Now let’s display the image using matplotlib front end. A click on the image starts livewire segmentation. The suggestion for the best segmentation will appear as you will be moving mouse across the image. To submit a suggestion, click on the image for the second time. To finish the segmentation, press Escape key.
- Parameters:
- image
image on which the shortest path should be computed.
- smooth_image
Whether to smooth the original image using bilateral smoothing filter.
- threshold_gradient_image
Wheter to use otsu method generate a thresholded gradient image for shortest path computation.
- interactive
Wether to generate the path interactively.
- Returns:
A list of paths that are generated when running this algorithm. Paths can be used to segment a particular spatial domain of interests.
- spateo.tools.cellbin_morani(adata_cellbin: anndata.AnnData, binsize: int, cluster_key: str = 'Celltype') pandas.DataFrame [source]#
Calculate Moran’s I score for each celltype (in segmented cell adata). Since the presentation of cells are boolean values, this function first summarizes the number of each celltype using a given binsize, creating a spatial 2D matrix with cell counts. Then calculates Moran’s I score on the matrix for spatial score for each celltype.
- Parameters:
- Return type:
A pandas DataFrame containing the Moran’ I score for celltypes.
- spateo.tools.moran_i(adata: anndata.AnnData, genes: Optional[List[str]] = None, layer: Optional[str] = None, spatial_key: str = 'spatial', model: Literal[2d, 3d] = '2d', x: Optional[List[int]] = None, y: Optional[List[int]] = None, z: Optional[List[int]] = None, k: int = 5, weighted: Optional[List[str]] = None, permutations: int = 199, n_jobs: int = 1) pandas.DataFrame [source]#
Identify genes with strong spatial autocorrelation with Moran’s I test. This can be used to identify genes that are potentially related to cluster.
- Parameters:
- adata
AnnData
an Annodata object
- genes list or None (default: None)
The list of genes that will be used to subset the data for dimension reduction and clustering. If None, all genes will be used.

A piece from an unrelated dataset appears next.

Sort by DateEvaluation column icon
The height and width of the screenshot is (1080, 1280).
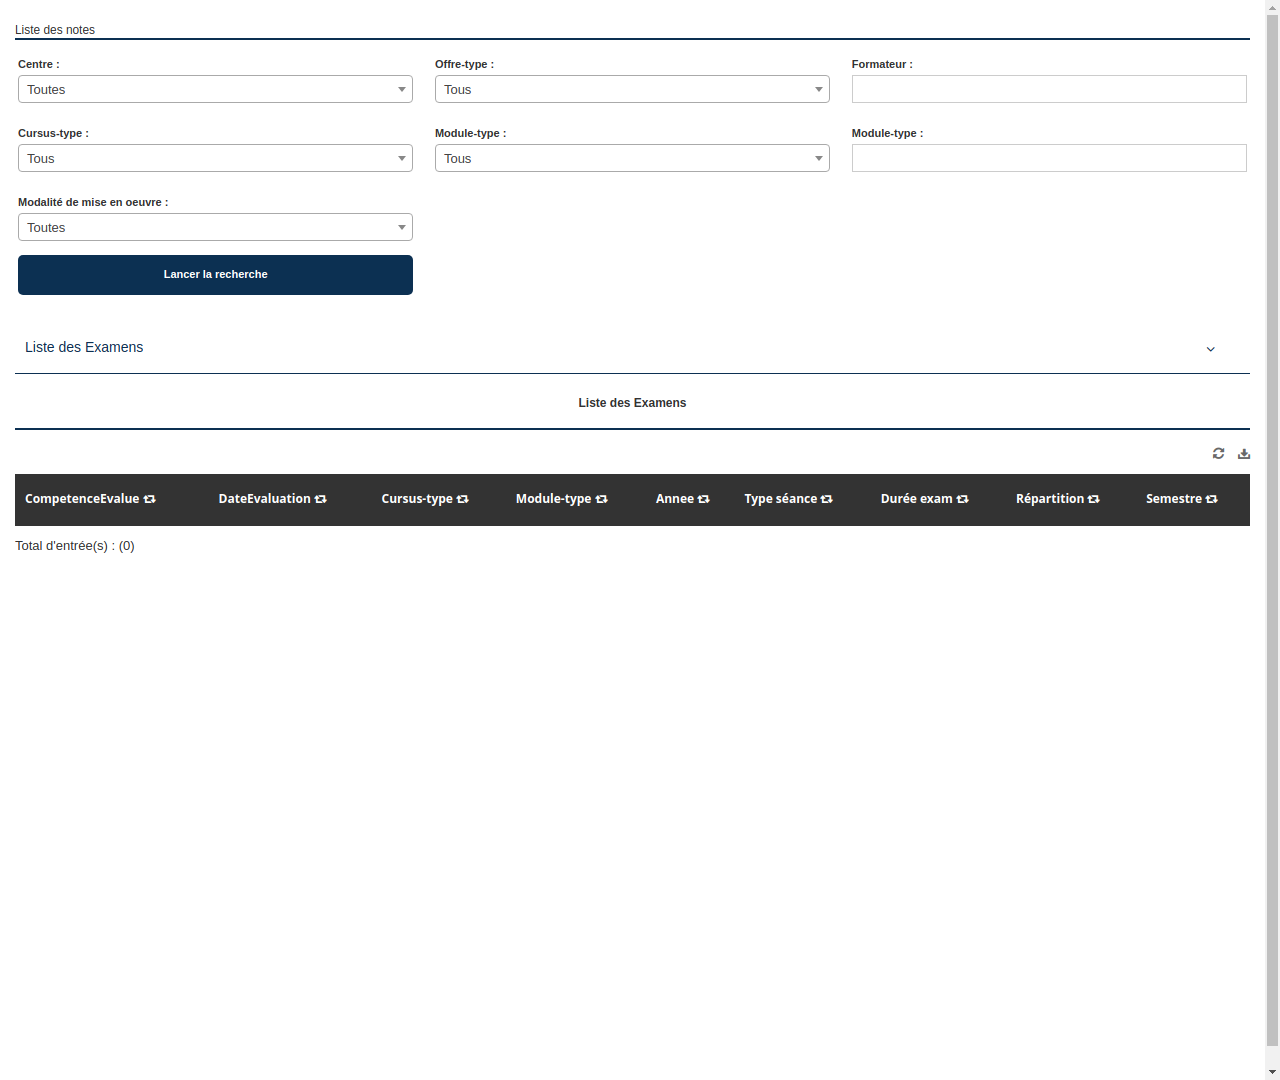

- layer str or None (default: None)
The layer that will be used to retrieve data for dimension reduction and clustering. If None, .X is used.
- spatial_key The key in
.obsm
that corresponds to the spatial coordinate of each cell. - x ‘list’ or None(default: None)
x-coordinates of all buckets.
- y ‘list’ or None(default: None)
y-coordinates of all buckets.
- z ‘list’ or None(default: None)
z-coordinates of all buckets.
- k 'int' (defult=20)
Number of neighbors to use by default for kneighbors queries.
- weighted 'str'(defult='kernel')
Spatial weights, defult is None, ‘kernel’ is based on kernel functions.
- permutations int (default=999)
Number of random permutations for calculation of pseudo-p_values.
- n_cores int (default=30)
The maximum number of concurrently running jobs, If -1 all CPUs are used. If 1 is given, no parallel computing code is used at all.
- adata
- Return type:
A pandas DataFrame of the Moran’ I test results.